_Your objective_
In the entries below, find the line with "Given: Click the node" and the line with "Task: Expand the left side panel arrow". Print those two and everything between them exactly, and nothing else.

*** Available data ***

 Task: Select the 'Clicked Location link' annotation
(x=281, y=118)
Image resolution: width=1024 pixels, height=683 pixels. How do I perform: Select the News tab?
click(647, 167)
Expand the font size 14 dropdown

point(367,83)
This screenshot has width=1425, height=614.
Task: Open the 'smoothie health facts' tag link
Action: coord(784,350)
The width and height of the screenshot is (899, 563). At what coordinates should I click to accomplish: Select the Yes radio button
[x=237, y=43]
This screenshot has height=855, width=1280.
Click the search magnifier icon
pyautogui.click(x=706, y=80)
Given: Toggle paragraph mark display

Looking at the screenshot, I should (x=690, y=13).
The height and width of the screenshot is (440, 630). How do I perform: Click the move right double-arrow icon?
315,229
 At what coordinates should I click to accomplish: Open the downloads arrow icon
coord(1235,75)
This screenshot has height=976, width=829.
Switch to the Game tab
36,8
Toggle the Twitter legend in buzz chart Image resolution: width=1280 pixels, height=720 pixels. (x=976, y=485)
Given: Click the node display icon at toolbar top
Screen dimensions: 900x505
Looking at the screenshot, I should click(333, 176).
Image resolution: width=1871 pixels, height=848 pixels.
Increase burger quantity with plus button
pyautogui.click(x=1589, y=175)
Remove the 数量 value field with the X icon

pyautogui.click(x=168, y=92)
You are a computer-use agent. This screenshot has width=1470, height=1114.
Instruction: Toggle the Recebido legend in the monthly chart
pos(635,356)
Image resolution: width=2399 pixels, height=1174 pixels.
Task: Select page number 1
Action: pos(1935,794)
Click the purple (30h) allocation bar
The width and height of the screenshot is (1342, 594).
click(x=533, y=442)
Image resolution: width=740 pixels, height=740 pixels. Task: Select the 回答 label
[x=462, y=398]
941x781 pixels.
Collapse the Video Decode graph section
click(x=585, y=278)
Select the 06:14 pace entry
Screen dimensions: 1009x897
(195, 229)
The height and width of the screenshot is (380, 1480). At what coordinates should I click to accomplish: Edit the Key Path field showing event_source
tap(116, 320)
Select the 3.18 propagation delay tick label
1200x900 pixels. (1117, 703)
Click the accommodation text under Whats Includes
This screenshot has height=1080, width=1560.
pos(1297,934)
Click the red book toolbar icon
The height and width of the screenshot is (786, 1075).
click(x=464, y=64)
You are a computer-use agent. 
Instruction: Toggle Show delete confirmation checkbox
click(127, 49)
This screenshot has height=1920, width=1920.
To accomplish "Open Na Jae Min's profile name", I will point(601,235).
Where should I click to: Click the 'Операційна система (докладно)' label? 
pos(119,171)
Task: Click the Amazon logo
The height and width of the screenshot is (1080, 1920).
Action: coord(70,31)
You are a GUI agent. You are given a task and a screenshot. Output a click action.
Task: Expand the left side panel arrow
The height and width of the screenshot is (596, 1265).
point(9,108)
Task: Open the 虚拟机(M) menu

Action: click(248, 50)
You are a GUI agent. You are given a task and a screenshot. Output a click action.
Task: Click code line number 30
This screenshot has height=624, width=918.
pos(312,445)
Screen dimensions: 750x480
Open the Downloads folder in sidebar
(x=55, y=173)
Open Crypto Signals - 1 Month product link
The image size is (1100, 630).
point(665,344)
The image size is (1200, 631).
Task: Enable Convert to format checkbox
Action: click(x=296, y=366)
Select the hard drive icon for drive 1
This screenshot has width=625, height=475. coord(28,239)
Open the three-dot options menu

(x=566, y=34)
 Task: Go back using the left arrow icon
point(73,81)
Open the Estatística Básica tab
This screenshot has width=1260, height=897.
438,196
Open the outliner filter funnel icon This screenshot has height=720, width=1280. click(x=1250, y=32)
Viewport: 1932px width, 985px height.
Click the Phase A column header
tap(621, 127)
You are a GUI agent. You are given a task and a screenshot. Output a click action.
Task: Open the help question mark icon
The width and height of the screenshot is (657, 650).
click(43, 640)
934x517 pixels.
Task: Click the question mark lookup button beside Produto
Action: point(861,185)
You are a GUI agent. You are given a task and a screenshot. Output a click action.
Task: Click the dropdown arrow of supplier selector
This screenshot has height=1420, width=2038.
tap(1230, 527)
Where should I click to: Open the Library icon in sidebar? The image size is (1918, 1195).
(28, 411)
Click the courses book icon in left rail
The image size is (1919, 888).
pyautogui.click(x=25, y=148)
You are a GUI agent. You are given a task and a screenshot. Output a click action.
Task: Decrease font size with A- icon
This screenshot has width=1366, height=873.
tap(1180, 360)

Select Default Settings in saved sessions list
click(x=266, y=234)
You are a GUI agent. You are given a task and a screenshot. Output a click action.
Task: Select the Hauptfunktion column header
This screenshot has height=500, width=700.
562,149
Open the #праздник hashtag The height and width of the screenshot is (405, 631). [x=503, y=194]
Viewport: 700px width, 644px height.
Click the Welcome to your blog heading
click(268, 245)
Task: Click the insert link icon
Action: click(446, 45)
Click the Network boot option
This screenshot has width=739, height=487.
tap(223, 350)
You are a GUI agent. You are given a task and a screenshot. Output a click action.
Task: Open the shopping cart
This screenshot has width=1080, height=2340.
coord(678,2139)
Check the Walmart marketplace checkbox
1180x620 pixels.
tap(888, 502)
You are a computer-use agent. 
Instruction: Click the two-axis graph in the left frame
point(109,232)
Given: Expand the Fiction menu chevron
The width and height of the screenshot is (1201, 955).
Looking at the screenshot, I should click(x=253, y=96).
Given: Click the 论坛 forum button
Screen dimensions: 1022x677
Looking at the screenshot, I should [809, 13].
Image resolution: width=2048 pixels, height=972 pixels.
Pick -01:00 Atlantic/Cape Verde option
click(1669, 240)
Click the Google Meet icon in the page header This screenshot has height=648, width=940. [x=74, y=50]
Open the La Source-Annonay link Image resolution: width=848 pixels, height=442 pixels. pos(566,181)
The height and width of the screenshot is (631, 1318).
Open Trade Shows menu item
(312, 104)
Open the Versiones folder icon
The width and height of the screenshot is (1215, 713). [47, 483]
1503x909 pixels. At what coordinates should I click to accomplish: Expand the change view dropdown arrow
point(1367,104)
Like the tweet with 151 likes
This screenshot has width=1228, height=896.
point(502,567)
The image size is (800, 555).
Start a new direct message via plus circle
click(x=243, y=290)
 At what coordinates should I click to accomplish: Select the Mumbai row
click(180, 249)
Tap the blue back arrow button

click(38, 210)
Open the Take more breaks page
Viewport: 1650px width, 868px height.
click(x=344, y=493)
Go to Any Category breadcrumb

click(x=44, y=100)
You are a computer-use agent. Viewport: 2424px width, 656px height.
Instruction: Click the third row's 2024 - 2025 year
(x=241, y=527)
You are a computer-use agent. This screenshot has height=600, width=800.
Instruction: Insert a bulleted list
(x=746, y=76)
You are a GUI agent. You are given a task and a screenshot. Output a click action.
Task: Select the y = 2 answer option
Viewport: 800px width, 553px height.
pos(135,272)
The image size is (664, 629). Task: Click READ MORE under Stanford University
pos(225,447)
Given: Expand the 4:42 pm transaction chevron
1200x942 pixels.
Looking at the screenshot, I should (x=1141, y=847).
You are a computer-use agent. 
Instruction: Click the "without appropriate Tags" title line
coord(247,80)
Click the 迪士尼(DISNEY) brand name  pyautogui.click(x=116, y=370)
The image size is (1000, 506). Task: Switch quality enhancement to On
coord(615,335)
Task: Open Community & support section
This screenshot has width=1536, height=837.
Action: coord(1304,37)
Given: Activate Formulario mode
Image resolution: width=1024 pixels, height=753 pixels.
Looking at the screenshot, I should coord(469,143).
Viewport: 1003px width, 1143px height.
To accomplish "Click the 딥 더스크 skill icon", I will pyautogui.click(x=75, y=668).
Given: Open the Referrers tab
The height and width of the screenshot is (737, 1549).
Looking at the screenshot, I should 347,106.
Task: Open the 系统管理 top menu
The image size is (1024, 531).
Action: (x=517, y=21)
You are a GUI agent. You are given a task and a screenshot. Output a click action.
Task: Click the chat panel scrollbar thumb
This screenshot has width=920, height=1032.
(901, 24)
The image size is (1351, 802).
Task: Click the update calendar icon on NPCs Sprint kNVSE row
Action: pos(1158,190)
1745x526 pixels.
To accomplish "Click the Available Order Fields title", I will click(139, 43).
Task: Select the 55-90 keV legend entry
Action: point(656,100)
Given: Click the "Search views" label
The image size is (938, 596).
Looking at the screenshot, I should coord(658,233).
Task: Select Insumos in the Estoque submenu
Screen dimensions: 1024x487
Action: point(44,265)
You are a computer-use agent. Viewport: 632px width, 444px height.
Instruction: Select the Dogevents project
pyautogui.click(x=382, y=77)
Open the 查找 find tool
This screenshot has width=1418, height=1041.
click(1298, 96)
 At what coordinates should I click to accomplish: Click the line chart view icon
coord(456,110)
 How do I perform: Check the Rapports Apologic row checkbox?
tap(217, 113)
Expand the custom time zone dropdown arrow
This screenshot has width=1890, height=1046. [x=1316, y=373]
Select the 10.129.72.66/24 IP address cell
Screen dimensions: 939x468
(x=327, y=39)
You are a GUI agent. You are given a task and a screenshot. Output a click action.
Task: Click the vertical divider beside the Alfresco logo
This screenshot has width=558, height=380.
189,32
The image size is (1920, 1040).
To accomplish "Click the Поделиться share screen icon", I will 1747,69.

*** End of Available data ***

_The completed task_
Given: Click the node display icon at toolbar top
Screen dimensions: 900x505
Looking at the screenshot, I should click(333, 176).
Image resolution: width=1871 pixels, height=848 pixels.
Increase burger quantity with plus button
pyautogui.click(x=1589, y=175)
Remove the 数量 value field with the X icon

pyautogui.click(x=168, y=92)
You are a computer-use agent. This screenshot has width=1470, height=1114.
Instruction: Toggle the Recebido legend in the monthly chart
pos(635,356)
Image resolution: width=2399 pixels, height=1174 pixels.
Task: Select page number 1
Action: pos(1935,794)
Click the purple (30h) allocation bar
The width and height of the screenshot is (1342, 594).
click(x=533, y=442)
Image resolution: width=740 pixels, height=740 pixels. Task: Select the 回答 label
[x=462, y=398]
941x781 pixels.
Collapse the Video Decode graph section
click(x=585, y=278)
Select the 06:14 pace entry
Screen dimensions: 1009x897
(195, 229)
The height and width of the screenshot is (380, 1480). At what coordinates should I click to accomplish: Edit the Key Path field showing event_source
tap(116, 320)
Select the 3.18 propagation delay tick label
1200x900 pixels. (1117, 703)
Click the accommodation text under Whats Includes
This screenshot has height=1080, width=1560.
pos(1297,934)
Click the red book toolbar icon
The height and width of the screenshot is (786, 1075).
click(x=464, y=64)
You are a computer-use agent. 
Instruction: Toggle Show delete confirmation checkbox
click(127, 49)
This screenshot has height=1920, width=1920.
To accomplish "Open Na Jae Min's profile name", I will point(601,235).
Where should I click to: Click the 'Операційна система (докладно)' label? 
pos(119,171)
Task: Click the Amazon logo
The height and width of the screenshot is (1080, 1920).
Action: coord(70,31)
You are a GUI agent. You are given a task and a screenshot. Output a click action.
Task: Expand the left side panel arrow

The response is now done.